On Tue, Aug 28, 2012 at 5:41 PM, Solar Designer wrote:

> On Tue, Aug 28, 2012 at 02:21:07PM -0500, jfoug wrote:
>>> From: Solar Designer [mailto:solar@...nwall.com]
>>>
>>> 2. It turns out (was news to me) that hashcat added SunMD5 support
>>> recently (on CPU).  According to atom, it does not use SIMD, yet is
>>> faster than ours with SIMD (JimF's unreleased code in magnum-jumbo).
>>> I've asked atom for specific speed numbers, but we might want to do 
>>> our
>>> own benchmarks as well (Jim?), if we don't mind running the closed-
>>> source hashcat for that. ;-)
>>
>> I have a strong belief the coin flip logic we have (the original sun 
>> logic),
>> is where the speedup can be found. Yes, we did remove a %5 in one of 
>> the
>> loops.  But there still has to be a LOT of optimization left. There 
>> is a lot
>> of temp memory usage, and memory movement.  It 'could' be some other 
>> factor,
>> but I really think not.  This is why I was surprised by only a 3.5x
>> improvement when going to SSE2 code.  I expected a much higher rate, 
>> since
>> we modify that large buffer so little.
>
> Well, it's 4.4x with XOP, but I wouldn't be surprised by a higher
> speedup (over the original Sun code or equivalent) with further
> optimizations on top of SIMD usage.  What surprises me is that atom 
> says
> he achieved greater speed "by not using SIMD".

The SIMD was 'hard', due to having to find, load, process and later 
unwind the 2 different sized input buffers.

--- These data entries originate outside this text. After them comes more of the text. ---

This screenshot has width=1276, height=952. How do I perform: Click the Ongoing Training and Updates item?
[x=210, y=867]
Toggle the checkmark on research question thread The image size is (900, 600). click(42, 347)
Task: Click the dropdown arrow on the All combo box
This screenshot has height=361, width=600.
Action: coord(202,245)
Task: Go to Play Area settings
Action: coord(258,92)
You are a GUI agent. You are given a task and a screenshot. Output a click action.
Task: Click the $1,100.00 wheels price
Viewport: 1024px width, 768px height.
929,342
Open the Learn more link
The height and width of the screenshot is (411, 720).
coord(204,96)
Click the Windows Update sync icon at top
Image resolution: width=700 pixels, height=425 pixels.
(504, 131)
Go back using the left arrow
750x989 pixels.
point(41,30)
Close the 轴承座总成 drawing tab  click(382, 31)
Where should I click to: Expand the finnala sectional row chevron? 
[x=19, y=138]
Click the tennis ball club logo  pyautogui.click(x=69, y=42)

However, since there was 
only a 16 byte block that was modified, this wind/unwind actually is 
very trivial to do (CPU cost wise).


>> Possibly there is something Atom was able to find, that busted the 
>> coinflip,
>> and found some way to compute it in a deterministic (or nearly
>> deterministic) manner.
>
> Even if so, I don't see how that alone would provide more than a ~4x
> speedup without going SIMD.  Didn't the original Sun code use the
> non-SIMD MD5 code fairly optimally (well, except for wasting a little
> bit of time on the modulo division and such)?

Not in my opinion.  There is a lot of array loading of temp values. 
There HAS to be a much better way to work down to that 1 bit.

> Maybe I need to take a closer look at the code myself, but for now 
> I'll
> just wait to see the performance numbers for hashcat's SunMD5. 
> Perhaps
> someone can try it out and post in here?